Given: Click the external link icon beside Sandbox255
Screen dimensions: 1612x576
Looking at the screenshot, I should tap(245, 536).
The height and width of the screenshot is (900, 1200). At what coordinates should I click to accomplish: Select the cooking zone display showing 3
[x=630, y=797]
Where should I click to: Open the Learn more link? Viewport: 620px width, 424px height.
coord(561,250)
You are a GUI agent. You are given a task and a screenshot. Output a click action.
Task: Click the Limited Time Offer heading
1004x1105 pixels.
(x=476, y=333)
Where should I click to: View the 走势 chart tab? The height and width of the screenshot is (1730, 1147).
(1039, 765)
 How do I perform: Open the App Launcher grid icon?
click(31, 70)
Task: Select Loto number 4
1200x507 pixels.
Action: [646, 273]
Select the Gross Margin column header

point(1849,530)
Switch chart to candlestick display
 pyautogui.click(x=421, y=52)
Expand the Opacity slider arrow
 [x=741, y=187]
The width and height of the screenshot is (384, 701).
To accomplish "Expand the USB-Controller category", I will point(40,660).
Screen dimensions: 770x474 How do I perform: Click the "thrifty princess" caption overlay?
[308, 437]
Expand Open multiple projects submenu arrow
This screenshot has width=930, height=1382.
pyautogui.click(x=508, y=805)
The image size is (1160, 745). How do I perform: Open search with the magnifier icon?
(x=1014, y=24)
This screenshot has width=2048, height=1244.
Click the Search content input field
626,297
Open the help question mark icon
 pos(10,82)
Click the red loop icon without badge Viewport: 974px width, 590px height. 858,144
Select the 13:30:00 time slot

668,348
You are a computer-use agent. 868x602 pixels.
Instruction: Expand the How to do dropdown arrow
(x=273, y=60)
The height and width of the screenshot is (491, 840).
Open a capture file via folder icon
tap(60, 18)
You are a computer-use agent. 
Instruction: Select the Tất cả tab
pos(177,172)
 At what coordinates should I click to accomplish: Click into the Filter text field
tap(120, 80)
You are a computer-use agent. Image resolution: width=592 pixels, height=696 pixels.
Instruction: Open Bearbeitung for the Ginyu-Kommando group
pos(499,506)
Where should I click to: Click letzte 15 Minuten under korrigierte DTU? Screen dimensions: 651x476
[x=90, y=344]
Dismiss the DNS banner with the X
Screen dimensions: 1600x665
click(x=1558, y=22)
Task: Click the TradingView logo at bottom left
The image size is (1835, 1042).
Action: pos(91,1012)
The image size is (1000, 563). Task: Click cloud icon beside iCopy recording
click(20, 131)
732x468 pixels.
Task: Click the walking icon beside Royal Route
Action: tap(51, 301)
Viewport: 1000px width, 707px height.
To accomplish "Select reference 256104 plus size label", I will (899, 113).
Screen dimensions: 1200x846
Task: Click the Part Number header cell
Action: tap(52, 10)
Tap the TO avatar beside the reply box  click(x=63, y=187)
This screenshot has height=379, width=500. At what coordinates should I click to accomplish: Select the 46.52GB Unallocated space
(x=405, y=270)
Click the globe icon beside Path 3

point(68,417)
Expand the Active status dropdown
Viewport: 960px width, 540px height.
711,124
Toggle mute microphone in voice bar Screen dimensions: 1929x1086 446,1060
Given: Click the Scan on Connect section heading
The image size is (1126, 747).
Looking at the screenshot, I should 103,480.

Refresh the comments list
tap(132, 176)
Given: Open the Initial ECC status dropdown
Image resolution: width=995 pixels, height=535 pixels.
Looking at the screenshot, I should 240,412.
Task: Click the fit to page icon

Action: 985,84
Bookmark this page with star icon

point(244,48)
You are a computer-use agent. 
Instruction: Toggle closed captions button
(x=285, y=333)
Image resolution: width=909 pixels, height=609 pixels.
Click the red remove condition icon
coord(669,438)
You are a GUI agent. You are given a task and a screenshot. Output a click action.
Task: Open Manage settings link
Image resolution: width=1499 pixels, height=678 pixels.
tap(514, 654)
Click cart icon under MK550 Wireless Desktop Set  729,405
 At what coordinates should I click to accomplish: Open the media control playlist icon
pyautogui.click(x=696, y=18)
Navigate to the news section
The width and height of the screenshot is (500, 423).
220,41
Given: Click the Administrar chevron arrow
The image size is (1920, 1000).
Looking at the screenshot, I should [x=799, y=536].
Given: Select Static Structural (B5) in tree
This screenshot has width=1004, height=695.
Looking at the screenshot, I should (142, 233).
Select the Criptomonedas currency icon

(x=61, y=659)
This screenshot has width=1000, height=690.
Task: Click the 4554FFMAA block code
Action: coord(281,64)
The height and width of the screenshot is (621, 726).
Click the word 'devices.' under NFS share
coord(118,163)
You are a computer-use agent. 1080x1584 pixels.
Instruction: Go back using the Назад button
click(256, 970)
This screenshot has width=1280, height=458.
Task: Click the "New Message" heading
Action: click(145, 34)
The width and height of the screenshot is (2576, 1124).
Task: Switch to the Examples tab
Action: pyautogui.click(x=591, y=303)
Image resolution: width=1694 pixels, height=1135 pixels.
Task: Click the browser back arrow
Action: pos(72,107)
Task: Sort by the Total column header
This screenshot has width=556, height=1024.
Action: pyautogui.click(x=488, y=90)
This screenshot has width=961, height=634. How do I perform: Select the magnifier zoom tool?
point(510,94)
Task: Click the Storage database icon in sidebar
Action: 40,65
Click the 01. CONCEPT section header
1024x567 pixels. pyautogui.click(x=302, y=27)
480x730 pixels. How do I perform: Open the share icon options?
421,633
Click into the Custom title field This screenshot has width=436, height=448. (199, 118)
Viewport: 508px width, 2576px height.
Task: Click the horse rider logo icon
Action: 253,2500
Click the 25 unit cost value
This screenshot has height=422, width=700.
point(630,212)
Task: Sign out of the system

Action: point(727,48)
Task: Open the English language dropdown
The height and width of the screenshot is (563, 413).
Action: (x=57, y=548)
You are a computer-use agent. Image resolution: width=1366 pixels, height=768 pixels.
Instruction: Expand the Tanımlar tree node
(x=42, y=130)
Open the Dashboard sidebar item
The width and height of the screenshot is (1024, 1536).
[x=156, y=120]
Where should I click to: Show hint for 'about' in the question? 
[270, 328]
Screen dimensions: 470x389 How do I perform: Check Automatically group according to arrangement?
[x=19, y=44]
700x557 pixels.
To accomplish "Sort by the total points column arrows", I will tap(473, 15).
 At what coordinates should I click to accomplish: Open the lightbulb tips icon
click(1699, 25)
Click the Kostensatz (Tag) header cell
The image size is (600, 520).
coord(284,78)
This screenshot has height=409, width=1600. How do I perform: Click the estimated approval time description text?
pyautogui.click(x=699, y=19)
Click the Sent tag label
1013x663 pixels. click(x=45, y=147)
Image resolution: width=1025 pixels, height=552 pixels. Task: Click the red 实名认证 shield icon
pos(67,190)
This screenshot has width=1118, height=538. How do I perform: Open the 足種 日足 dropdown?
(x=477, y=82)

•••••

▶ Exercise aim: The entire listing is to be repeated exactly.

▶ Task response:
Given: Click the external link icon beside Sandbox255
Screen dimensions: 1612x576
Looking at the screenshot, I should tap(245, 536).
The height and width of the screenshot is (900, 1200). At what coordinates should I click to accomplish: Select the cooking zone display showing 3
[x=630, y=797]
Where should I click to: Open the Learn more link? Viewport: 620px width, 424px height.
coord(561,250)
You are a GUI agent. You are given a task and a screenshot. Output a click action.
Task: Click the Limited Time Offer heading
1004x1105 pixels.
(x=476, y=333)
Where should I click to: View the 走势 chart tab? The height and width of the screenshot is (1730, 1147).
(1039, 765)
 How do I perform: Open the App Launcher grid icon?
click(31, 70)
Task: Select Loto number 4
1200x507 pixels.
Action: [646, 273]
Select the Gross Margin column header

point(1849,530)
Switch chart to candlestick display
 pyautogui.click(x=421, y=52)
Expand the Opacity slider arrow
 [x=741, y=187]
The width and height of the screenshot is (384, 701).
To accomplish "Expand the USB-Controller category", I will point(40,660).
Screen dimensions: 770x474 How do I perform: Click the "thrifty princess" caption overlay?
[308, 437]
Expand Open multiple projects submenu arrow
This screenshot has width=930, height=1382.
pyautogui.click(x=508, y=805)
The image size is (1160, 745). How do I perform: Open search with the magnifier icon?
(x=1014, y=24)
This screenshot has width=2048, height=1244.
Click the Search content input field
626,297
Open the help question mark icon
 pos(10,82)
Click the red loop icon without badge Viewport: 974px width, 590px height. 858,144
Select the 13:30:00 time slot

668,348
You are a computer-use agent. 868x602 pixels.
Instruction: Expand the How to do dropdown arrow
(x=273, y=60)
The height and width of the screenshot is (491, 840).
Open a capture file via folder icon
tap(60, 18)
You are a computer-use agent. 
Instruction: Select the Tất cả tab
pos(177,172)
 At what coordinates should I click to accomplish: Click into the Filter text field
tap(120, 80)
You are a computer-use agent. Image resolution: width=592 pixels, height=696 pixels.
Instruction: Open Bearbeitung for the Ginyu-Kommando group
pos(499,506)
Where should I click to: Click letzte 15 Minuten under korrigierte DTU? Screen dimensions: 651x476
[x=90, y=344]
Dismiss the DNS banner with the X
Screen dimensions: 1600x665
click(x=1558, y=22)
Task: Click the TradingView logo at bottom left
The image size is (1835, 1042).
Action: pos(91,1012)
The image size is (1000, 563). Task: Click cloud icon beside iCopy recording
click(20, 131)
732x468 pixels.
Task: Click the walking icon beside Royal Route
Action: tap(51, 301)
Viewport: 1000px width, 707px height.
To accomplish "Select reference 256104 plus size label", I will (899, 113).
Screen dimensions: 1200x846
Task: Click the Part Number header cell
Action: tap(52, 10)
Tap the TO avatar beside the reply box  click(x=63, y=187)
This screenshot has height=379, width=500. At what coordinates should I click to accomplish: Select the 46.52GB Unallocated space
(x=405, y=270)
Click the globe icon beside Path 3

point(68,417)
Expand the Active status dropdown
Viewport: 960px width, 540px height.
711,124
Toggle mute microphone in voice bar Screen dimensions: 1929x1086 446,1060
Given: Click the Scan on Connect section heading
The image size is (1126, 747).
Looking at the screenshot, I should 103,480.

Refresh the comments list
tap(132, 176)
Given: Open the Initial ECC status dropdown
Image resolution: width=995 pixels, height=535 pixels.
Looking at the screenshot, I should 240,412.
Task: Click the fit to page icon

Action: 985,84
Bookmark this page with star icon

point(244,48)
You are a computer-use agent. 
Instruction: Toggle closed captions button
(x=285, y=333)
Image resolution: width=909 pixels, height=609 pixels.
Click the red remove condition icon
coord(669,438)
You are a GUI agent. You are given a task and a screenshot. Output a click action.
Task: Open Manage settings link
Image resolution: width=1499 pixels, height=678 pixels.
tap(514, 654)
Click cart icon under MK550 Wireless Desktop Set  729,405
 At what coordinates should I click to accomplish: Open the media control playlist icon
pyautogui.click(x=696, y=18)
Navigate to the news section
The width and height of the screenshot is (500, 423).
220,41
Given: Click the Administrar chevron arrow
The image size is (1920, 1000).
Looking at the screenshot, I should [x=799, y=536].
Given: Select Static Structural (B5) in tree
This screenshot has width=1004, height=695.
Looking at the screenshot, I should (142, 233).
Select the Criptomonedas currency icon

(x=61, y=659)
This screenshot has width=1000, height=690.
Task: Click the 4554FFMAA block code
Action: coord(281,64)
The height and width of the screenshot is (621, 726).
Click the word 'devices.' under NFS share
coord(118,163)
You are a computer-use agent. 1080x1584 pixels.
Instruction: Go back using the Назад button
click(256, 970)
This screenshot has width=1280, height=458.
Task: Click the "New Message" heading
Action: click(145, 34)
The width and height of the screenshot is (2576, 1124).
Task: Switch to the Examples tab
Action: pyautogui.click(x=591, y=303)
Image resolution: width=1694 pixels, height=1135 pixels.
Task: Click the browser back arrow
Action: pos(72,107)
Task: Sort by the Total column header
This screenshot has width=556, height=1024.
Action: pyautogui.click(x=488, y=90)
This screenshot has width=961, height=634. How do I perform: Select the magnifier zoom tool?
point(510,94)
Task: Click the Storage database icon in sidebar
Action: 40,65
Click the 01. CONCEPT section header
1024x567 pixels. pyautogui.click(x=302, y=27)
480x730 pixels. How do I perform: Open the share icon options?
421,633
Click into the Custom title field This screenshot has width=436, height=448. (199, 118)
Viewport: 508px width, 2576px height.
Task: Click the horse rider logo icon
Action: 253,2500
Click the 25 unit cost value
This screenshot has height=422, width=700.
point(630,212)
Task: Sign out of the system

Action: point(727,48)
Task: Open the English language dropdown
The height and width of the screenshot is (563, 413).
Action: (x=57, y=548)
You are a computer-use agent. Image resolution: width=1366 pixels, height=768 pixels.
Instruction: Expand the Tanımlar tree node
(x=42, y=130)
Open the Dashboard sidebar item
The width and height of the screenshot is (1024, 1536).
[x=156, y=120]
Where should I click to: Show hint for 'about' in the question? 
[270, 328]
Screen dimensions: 470x389 How do I perform: Check Automatically group according to arrangement?
[x=19, y=44]
700x557 pixels.
To accomplish "Sort by the total points column arrows", I will tap(473, 15).
 At what coordinates should I click to accomplish: Open the lightbulb tips icon
click(1699, 25)
Click the Kostensatz (Tag) header cell
The image size is (600, 520).
coord(284,78)
This screenshot has height=409, width=1600. How do I perform: Click the estimated approval time description text?
pyautogui.click(x=699, y=19)
Click the Sent tag label
1013x663 pixels. click(x=45, y=147)
Image resolution: width=1025 pixels, height=552 pixels. Task: Click the red 实名认证 shield icon
pos(67,190)
This screenshot has width=1118, height=538. How do I perform: Open the 足種 日足 dropdown?
(x=477, y=82)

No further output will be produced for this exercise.